(Bloomberg) — U.K. house prices grew at their fastest annual pace for more than 17 years in June, suggesting the market has maintained momentum as coronavirus restrictions eased.
Values were 13.4% higher than a year earlier, the biggest gain since November 2004, Nationwide Building Society said Tuesday. Prices rose 0.7% from May to 254,432 ($353,000), their third consecutive monthly increase.
Demand for property has been fueled by consumers seeking more space outside urban areas after 16 months of lockdowns to control the pandemic. The market also is benefiting from borrowing costs near a record low and a temporary tax break on purchases.
“Despite the increase in house prices to new all-time highs, the typical mortgage payment is not high by historic standards compared to take home pay, largely because mortgage rates remain close to all-time lows,” said Robert Gardner, Nationwide’s chief economist.

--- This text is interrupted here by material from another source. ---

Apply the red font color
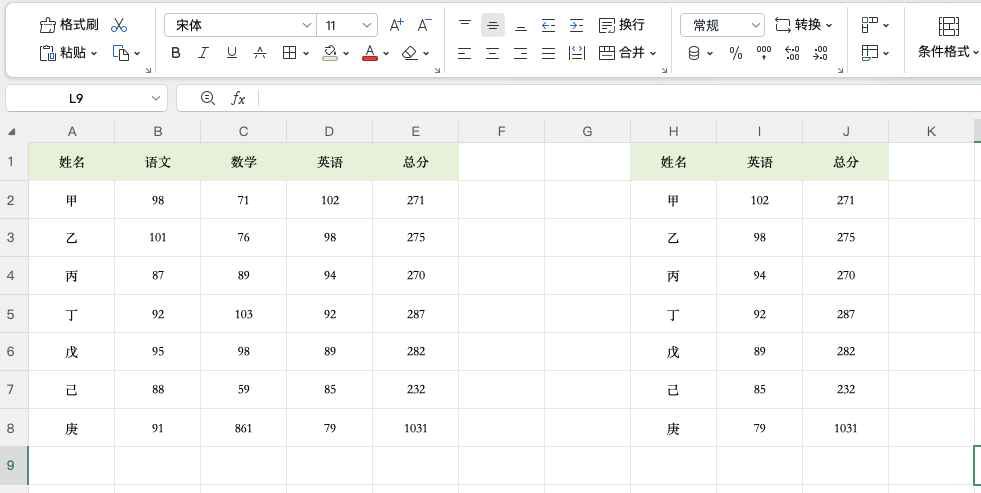Image resolution: width=981 pixels, height=493 pixels. (370, 53)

The Treasury will phase out the tax holiday from June 30, and it will end altogether on Sept. 30. However, agents agents expect the market to remain buoyant as the economy reopens and millions of people move back into work.

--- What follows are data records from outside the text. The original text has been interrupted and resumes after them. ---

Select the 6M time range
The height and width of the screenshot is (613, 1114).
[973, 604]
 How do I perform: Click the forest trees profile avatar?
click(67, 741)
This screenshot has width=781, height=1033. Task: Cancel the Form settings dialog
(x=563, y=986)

The boom, which has been partly fueled by cheap borrowing costs, is now raising concerns at the Bank of England. Chief Economist Andy Haldane, who steps down from his post this month, has warned of growing inequality between homeowners and younger people unable to afford to get onto the property ladder.
“Underlying demand is likely to remain solid in the near term as the economy unlocks,” Gardner said. “Consumer confidence has
rebounded while borrowing costs remain low. This, combined with a lack of supply on the market, suggests further upward pressure on prices. But as we look toward the end of the year, the outlook is harder to foresee.”